Sequential Write access time for the SLC based models seem ok @ 0.2ms. Offhand, here is Ender's results with 4x16GB Mobi on a RR3520
Original Thread: http://www.xtremesystems.org/forums/...d.php?t=191446
The MLC models seem to be poor, even for seqential writes. I'll try to find the link
Thanks for that. So we're just missing info for the MLC writes and then random for both.

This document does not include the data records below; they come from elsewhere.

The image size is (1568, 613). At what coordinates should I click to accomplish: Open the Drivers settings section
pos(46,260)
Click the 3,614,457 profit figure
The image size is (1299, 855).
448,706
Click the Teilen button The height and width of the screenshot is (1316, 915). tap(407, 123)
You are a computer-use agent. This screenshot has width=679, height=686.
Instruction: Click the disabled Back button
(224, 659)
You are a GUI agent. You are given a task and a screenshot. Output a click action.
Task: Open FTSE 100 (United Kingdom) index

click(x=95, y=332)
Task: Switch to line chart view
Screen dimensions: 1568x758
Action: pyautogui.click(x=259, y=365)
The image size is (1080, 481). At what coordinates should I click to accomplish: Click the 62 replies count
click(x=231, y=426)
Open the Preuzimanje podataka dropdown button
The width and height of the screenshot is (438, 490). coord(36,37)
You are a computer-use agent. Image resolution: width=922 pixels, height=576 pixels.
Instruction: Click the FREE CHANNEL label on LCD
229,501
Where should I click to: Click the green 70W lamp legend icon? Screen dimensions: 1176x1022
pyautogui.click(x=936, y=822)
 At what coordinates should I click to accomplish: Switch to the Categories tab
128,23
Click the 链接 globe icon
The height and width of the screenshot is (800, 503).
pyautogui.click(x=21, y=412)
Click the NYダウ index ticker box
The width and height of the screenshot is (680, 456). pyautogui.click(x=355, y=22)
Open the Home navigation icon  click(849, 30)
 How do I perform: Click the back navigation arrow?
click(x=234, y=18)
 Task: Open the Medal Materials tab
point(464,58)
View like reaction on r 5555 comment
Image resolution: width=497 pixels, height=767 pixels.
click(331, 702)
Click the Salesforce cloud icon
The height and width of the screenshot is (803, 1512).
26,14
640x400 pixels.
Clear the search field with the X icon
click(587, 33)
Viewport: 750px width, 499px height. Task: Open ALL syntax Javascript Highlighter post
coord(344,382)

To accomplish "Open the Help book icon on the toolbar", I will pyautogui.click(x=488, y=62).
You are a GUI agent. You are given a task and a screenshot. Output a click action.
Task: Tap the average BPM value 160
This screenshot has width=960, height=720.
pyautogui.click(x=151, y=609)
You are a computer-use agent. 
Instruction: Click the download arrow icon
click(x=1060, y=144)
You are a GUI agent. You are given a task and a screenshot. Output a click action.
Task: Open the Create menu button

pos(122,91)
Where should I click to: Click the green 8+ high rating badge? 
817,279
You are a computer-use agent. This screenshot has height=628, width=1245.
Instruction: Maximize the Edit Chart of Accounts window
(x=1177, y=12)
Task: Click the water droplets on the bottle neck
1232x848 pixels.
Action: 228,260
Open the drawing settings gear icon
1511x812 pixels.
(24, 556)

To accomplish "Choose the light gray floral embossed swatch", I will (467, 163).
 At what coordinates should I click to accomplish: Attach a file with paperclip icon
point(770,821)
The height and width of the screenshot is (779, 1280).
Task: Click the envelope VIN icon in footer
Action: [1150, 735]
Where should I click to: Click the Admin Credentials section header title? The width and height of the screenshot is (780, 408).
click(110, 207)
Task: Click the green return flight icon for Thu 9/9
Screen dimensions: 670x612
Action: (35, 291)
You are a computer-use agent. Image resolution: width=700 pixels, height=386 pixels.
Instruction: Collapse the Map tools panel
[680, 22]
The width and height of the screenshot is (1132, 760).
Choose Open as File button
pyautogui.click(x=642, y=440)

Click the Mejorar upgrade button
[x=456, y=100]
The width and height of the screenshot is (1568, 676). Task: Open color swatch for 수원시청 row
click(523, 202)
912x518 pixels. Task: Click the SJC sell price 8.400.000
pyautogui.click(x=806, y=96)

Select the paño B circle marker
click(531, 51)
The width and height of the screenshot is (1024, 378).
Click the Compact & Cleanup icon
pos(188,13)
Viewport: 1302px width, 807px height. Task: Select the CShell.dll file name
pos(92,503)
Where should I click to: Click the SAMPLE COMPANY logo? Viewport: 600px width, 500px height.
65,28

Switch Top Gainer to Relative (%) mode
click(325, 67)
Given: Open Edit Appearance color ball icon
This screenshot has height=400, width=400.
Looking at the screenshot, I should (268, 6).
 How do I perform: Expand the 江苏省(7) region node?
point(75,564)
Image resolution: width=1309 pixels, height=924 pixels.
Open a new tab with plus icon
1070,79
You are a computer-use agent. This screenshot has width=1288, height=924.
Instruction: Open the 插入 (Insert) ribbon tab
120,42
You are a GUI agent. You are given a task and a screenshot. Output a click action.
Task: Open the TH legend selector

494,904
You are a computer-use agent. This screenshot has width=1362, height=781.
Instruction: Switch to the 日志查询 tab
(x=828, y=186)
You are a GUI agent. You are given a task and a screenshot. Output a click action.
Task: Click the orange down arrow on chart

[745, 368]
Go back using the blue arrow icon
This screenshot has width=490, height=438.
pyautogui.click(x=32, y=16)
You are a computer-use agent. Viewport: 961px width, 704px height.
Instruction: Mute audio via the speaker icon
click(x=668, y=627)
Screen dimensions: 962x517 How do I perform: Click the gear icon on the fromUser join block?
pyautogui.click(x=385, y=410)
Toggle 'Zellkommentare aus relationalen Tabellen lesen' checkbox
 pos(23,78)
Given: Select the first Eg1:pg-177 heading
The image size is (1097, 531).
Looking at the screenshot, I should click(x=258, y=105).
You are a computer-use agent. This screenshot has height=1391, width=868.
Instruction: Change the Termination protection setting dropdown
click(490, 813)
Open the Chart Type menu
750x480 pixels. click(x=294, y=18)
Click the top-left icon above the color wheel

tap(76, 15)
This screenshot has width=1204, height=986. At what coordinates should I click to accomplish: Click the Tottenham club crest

Yeah, here are the horrible random write access times (245ms!) (might be a bad sample...who knows)
Original article
http://www.alternativerecursion.info/?p=106
wow. Thanks for that link. That was exactly the type of information I was looking for (to boot they did a decent analysis as well). With those numbers though I highly doubt their conclusion that it would be good for server/workstation use (at least for all the ones I deal with, the latency would just be killer). From this SSD's are several generations away from becoming a replacement for a good 15K drive. The only place where they would be some benefit that I can see would be in a transactional lookup database (where you batch load the data on the drives and then they are 100% reads) or things like static content servers (graphics for web pages or similar).
Nice find there with the link !
I also noticed this.
this was done on an intel ich9r sata controller in windows vista sp1 x64
It would be interesting to see these tests done on a Nvidia Motherboard.
Yeah, but also remember that this is a single drive benchmark here not a raid. Still would be good to have another data point for comparison.
Right now I'm not relying on reported benchmarks, good or bad. Something's not right when burst rates are shown considerably slower the transfer rates.
Here is a link to the official OCZ spec sheet on these drives. Look at the R Write numbers. The random writes look to be the big issue with these drives. This has been documented by OCZ themselves so its much more definitive than a couple of benchmark screen shots.
http://www.ocztechnology.com/ssd/OCZ...s_SSD_SPEC.pdf
Enough with the benchmarks. What are the opinions of people who actually own these drives and have been using them regularly? Are they snappy? Do programs open up real fast? Anything I haven't thought of?